Professional Review: Heuristic Evaluation of User Interfaces by Rolf Molich and Jakob Nielsen
Human Centered Design & Engineering
Heuristic evaluation consists of a method of analysis where evaluators comment on what is good or bad about an interface design. The main purpose of the study, Heuristic Evaluation of User Interfaces by Rolf Molich and Jakob Nielsen is to demonstrate the benefit of conducting heuristic evaluations when aggregating the evaluations from several evaluators as opposed to conducting evaluations with a single assessor. To support this claim, the researchers conducted a study consisting of four different experiments where a number of participants were asked to analyze an interface heuristically. The outcomes were compared with the usability problems developed by the authors. As a result, the study demonstrates that, on average, only 20 to 51% of the problems were found by individual participants. However, the authors note that the percentage of usability problems discovered increases when several people conduct the evaluation and their results are aggregated to form a larger set of usability problems. The study, through use of graphically displayed results, shows that “the ‘collected wisdom’ of several evaluators is not just equal to that of the best evaluator of the group.” Aggregates were formed by randomly selecting different numbers of evaluators from the total set of evaluators in the experiments. Based on the results of these random sets of aggregates, the study recommends conducting the heuristic evaluation with three to five evaluators in order to maximize usability problems discovered while minimizing the cost of having too many testers.
This is a well-designed and thoughtfully executed study for several reasons. First of all, the results are generalizable to non-usability experts.

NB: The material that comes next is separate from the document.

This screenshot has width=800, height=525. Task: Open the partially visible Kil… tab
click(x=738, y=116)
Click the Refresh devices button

Second, the study outlines how to perform heuristic evaluations and provides a shortened list of generally accepted usability heuristics that can be used for future studies. The study has excellent visuals which help explain the results, and represents an important work in the field of usability heuristics as it is one of the first experiments to empirically test the use of the heuristic model of usability testing. Finally, the study is in accordance with several of Shavelson’s principles that guide solid research. While there are some limitations to the study as outlined below, and to heuristic evaluations in general, this study is an important piece of work in the usability field.
The researchers were meticulous in ensuring that usability experts were not involved in the study. In order to obtain more generalizable data during the experiments, the four experiments involved participants from different demographics. In some of the experiments, computer science students were used, whereas in the other experiments computer professionals were asked to perform heuristic evaluations, thus ensuring the results of the studies could be generalized to both experts and those without professional experience in the computer science and information technology fields.

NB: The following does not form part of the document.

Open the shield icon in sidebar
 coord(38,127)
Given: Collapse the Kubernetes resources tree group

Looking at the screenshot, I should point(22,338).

Furthermore, the article does an excellent job of providing valuable information regarding how to conduct heuristic evaluations involving several evaluators, and suggests a shortened list of usability heuristics to focus on in future research. As result of the well described research methods used during the experiments, the article represents a good guideline for future researchers interested in conducting heuristic evaluations.
Another strong aspect of the study consists of the comprehensive use of visuals, represented by the number of non-text additions to the article, such as graphics, tables and figures. One example is the use of a scatter plot in Figure 1 to show that there was only a weak correlation between the performance of each evaluator on the two different voice response systems. This figure helps illustrate that single evaluators are not necessarily inherently good or bad at finding usability problems and further supports the authors’ claim that aggregating evaluations is necessary as you cannot rely on single assessments to find all problems. Figure 3 also provides interesting data that is quickly accessible, and again shows that most of the evaluators do about average in locating usability problems, some do excellent and a few do poorly. Furthermore, figure 3 further illustrates that even those evaluators that are felt to be “good” sometimes miss the easy to find usability problems. This figure further supports the authors’ thesis that relying on a single evaluator is a mistake, and that aggregating results from multiple evaluators helps ensure that more usability problems are found. Also helpful is the data in Table 2 that shows the distribution of the average percent of usability problems found in each of the four experiments. This table displays simply and quickly what would take more text to explain in words.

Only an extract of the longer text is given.